Texto mostrado:
El Almanzor

3 de junio de 2008. Para empezar este blog


Diré que soy castellano de tierra llana, la región de Tierra
de Campos. Cereales y barro. Sol y heladas. Gentes curtidas por el cierzo que reseca las gargantas y ciega los ojos.
Tierras venidas a menos, a casi nada.
Pero Castilla es mucho más. Montañas y bosques, ríos y lagunas, ciudades y aldeas que aún conservan esplendor y belleza de tiempos ancestrales.
Mi propósito es ir añadiendo a esta página sugerencias que se me ocurran con motivo de mis paseos y visitas por esta tierra mía.

sábado, 27 de octubre de 2012

Ayamonte, desde la otra orilla



Esta es la única foto que conseguí de Ayamonte. Llegar a esta villa como lo hice no me permitió dar con una panorámica decente. La autopista te acerca a cualquier lugar en poco tiempo, pero los demás detalles no se tienen en cuenta. Tras coger la desviación y dar la vuelta a una serie de rotondas, te das de bruces con casas, pero no con la perspectiva suficiente para apreciar si entras en Ayamonte o en Sebastopol, por decir algo.
El caso es que una vez dentro de Ayamonte lo hueles pero no lo ves; me refiero al mar. Tanto es así que mientras comía a una camarera pregunté si el mar estaba a la derecha. Ella dijo no, ahí está el río.


Claro, el río. Ayamonte no está en la costa, está a la orilla del Guadiana.
Eso sí pude verlo bien una vez que caí en la cuenta. Ancho como un mar, desde luego, pero río, al fin y al cabo.
Para hacer esa panorámica hube de llegarme hasta Vila Real de San Antonio, al otro lado, en la otra orilla, en el extranjero si Portugal puede ser adjetivado así; entre vecinos, no sólo por europeos sino porque esa línea fronteriza acuática no siempre ha sido separación, y de hecho no lo es ahora. Ese puente ha acortado distancias y abreviado tiempos.


Si hay calma en la orilla derecha del Guadiana, también se da en la izquierda. Pero en aquella las casas son más hidalgas y las calles más anchas y rectas. En esta el caserío se apretuja y las rúas suben y bajan, se retuercen y se encogen, como estando a la defensiva, como escondiéndose del sol y de los extraños. Y sólo se explaya hacia el sur, justamente hacia el océano, hacia Isla Canela.

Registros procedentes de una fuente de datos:
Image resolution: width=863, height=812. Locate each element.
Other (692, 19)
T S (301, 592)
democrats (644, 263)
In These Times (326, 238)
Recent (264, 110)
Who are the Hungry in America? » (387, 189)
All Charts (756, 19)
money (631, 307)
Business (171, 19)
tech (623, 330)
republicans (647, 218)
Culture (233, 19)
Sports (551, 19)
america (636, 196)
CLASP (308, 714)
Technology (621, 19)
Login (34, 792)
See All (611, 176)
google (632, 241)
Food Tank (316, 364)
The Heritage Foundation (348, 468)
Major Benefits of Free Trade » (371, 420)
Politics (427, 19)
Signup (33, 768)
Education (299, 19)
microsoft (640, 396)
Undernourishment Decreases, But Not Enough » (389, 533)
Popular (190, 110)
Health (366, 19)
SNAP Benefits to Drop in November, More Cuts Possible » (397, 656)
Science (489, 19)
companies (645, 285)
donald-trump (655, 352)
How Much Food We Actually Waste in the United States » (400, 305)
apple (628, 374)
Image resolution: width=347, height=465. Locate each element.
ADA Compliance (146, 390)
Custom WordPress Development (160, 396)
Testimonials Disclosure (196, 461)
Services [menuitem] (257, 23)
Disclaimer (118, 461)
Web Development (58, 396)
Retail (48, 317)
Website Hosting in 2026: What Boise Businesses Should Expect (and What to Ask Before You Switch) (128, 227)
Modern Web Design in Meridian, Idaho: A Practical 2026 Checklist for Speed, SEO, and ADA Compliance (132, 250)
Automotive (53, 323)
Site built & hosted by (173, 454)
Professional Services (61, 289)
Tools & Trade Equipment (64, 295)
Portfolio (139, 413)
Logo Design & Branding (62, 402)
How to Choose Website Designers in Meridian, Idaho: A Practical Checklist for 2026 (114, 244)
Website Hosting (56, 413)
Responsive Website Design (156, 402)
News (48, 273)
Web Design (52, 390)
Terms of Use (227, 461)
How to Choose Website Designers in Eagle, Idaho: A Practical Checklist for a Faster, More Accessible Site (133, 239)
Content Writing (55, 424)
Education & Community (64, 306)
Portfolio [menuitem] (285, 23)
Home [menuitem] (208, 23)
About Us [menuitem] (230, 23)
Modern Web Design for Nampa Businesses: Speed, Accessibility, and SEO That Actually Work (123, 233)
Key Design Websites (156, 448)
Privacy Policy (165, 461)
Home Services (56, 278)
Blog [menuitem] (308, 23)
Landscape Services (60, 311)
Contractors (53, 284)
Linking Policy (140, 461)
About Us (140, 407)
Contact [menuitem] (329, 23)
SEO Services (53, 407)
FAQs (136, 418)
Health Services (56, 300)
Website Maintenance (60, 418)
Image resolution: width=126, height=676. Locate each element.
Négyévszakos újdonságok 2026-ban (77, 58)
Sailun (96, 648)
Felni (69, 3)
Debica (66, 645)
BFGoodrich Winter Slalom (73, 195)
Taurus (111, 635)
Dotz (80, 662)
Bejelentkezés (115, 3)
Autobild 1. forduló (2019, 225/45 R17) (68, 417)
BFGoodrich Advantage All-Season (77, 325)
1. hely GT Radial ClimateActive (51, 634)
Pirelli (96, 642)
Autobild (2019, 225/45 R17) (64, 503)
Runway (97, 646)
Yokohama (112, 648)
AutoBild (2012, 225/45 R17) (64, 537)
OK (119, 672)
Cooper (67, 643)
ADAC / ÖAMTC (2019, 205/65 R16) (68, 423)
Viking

Tarea solicitada: Cite literalmente el texto sobre Ayamonte desde "Mi propósito es" hasta "orilla del Guadiana.", incluidas ambas.

Resultado correcto:
Mi propósito es ir añadiendo a esta página sugerencias que se me ocurran con motivo de mis paseos y visitas por esta tierra mía.

sábado, 27 de octubre de 2012

Ayamonte, desde la otra orilla



Esta es la única foto que conseguí de Ayamonte. Llegar a esta villa como lo hice no me permitió dar con una panorámica decente. La autopista te acerca a cualquier lugar en poco tiempo, pero los demás detalles no se tienen en cuenta. Tras coger la desviación y dar la vuelta a una serie de rotondas, te das de bruces con casas, pero no con la perspectiva suficiente para apreciar si entras en Ayamonte o en Sebastopol, por decir algo.
El caso es que una vez dentro de Ayamonte lo hueles pero no lo ves; me refiero al mar. Tanto es así que mientras comía a una camarera pregunté si el mar estaba a la derecha. Ella dijo no, ahí está el río.


Claro, el río. Ayamonte no está en la costa, está a la orilla del Guadiana.